In reports and e-mails written at the time, BP representatives referred to the inquiry as a “joint investigation” by the “team” of BP, Nabors, the commission and the Alaska Department of Environmental Conservation.

In recent interviews, Commissioner John Norman and investigator Jim Regg of the state conservation commission said BP was wrong, and that the agency never agreed to characterize it as a joint investigation. But Norman and Regg could point to no document in the five volumes of their investigative file where a state official objected to BP’s use of the term.

On the contrary, the files show that nearly all 34 named witnesses were interviewed with at least one company official or attorney present. At other times, there were at least as many company officials on hand as state investigators.

Norman and Regg said the presence of the company officials during the interviews was for the convenience of the workers, who all worked shifts on the North Slope. The scheduling practice meant the workers only had to appear once for both the internal company inquiries and the state investigations. Norman said his agency’s final report was completely independent of the one produced by the companies.

The 5-year-old investigation is drawing new scrutiny because of BP’s disaster in the Gulf of Mexico, blamed in part on the failure of its blowout prevention equipment, the same gear involved in the alleged cheating on Alaska’s North Slope, and on the coziness of regulators to industry.

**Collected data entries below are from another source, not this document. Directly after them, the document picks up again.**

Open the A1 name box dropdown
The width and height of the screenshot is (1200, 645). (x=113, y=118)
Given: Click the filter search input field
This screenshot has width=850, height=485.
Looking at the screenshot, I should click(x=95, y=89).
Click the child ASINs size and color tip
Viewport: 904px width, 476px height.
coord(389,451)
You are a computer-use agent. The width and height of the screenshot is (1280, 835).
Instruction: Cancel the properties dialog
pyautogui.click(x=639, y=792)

One of the original whistle-blowers in the 2005 case, former Nabors drill-rig employee Mike Mason, has recently appeared on national and local broadcasts discussing the case. And longtime Alaska oil industry critic Chuck Hamel, who made the 2005 allegations public in complaints to Congress and the commission, says there are parallels to the Gulf blowout, including accusations that BP took shortcuts to save money, that regulators were too close to industry, and that there has been a “revolving door” of regulators going to work for the companies they once regulated.

In 2005, there were widespread media reports in Alaska and nationally about Hamel’s original complaint, in part because he also alleged that two BP wells suffered unreported blowouts in 2003 and 2004. When those two incidents turned out to be less serious than Hamel alleged, media interest in the questions about fraudulent tests of blowout prevention equipment apparently waned.

In light of the Gulf blowout, the Daily News reviewed the five-volume commission case file, including handwritten notes taken by three commission investigators of interviews with Nabors and BP employees, most of them conducted in Nabors’ locations in Anchorage and on the North Slope.


“It was not a joint investigation,” said Norman, one of the oil and gas commission’s three commissioners. “We don’t do joint investigations. We haven’t previously, that one wasn’t, and we won’t do joint investigations.”

But among the documents to the contrary in the five-volume file at the commission’s offices is a Feb. 10, 2005, e-mail to Norman, then chairman of the commission. The e-mail was from BP’s manager of health, safety and environment in Alaska, Len Seymour. Attached to the e-mail were the company’s “talking points,” setting forth what BP planned to say if a reporter asked about the investigation.

The first “key message” in those talking points:

“An ongoing investigation is being conducted by a multi-disciplinary team comprised of ADEC (Alaska Department of Environmental Conservation), AOGCC (Alaska Oil and Gas Conservation Commission), BP and Nabors.”

There’s no record in the file of Norman objecting to or correcting Seymour’s characterization of the investigation. The only response message was an e-mail Norman sent to a commission assistant when he forwarded the talking points.

“For incident investigation file,” Norman wrote.

An Alaska Department of Environmental Conservation employee who participated in the investigation, Tom DeRuyter, said it was clear to him that the agencies and the companies were working together even though they wrote their own conclusions.

“It is a joint investigation, but it is not a joint report,” he said.


According to documents in the file, at least seven Nabors employees appeared to confirm the initial allegations, reporting they saw incidents of falsified blowout prevention tests on company rigs in the previous couple of years. At least five employees provided the names of Nabors operators and supervisors who they saw cheating or who appeared to condone it, the records show. One Nabors driller admitted falsifying two tests himself.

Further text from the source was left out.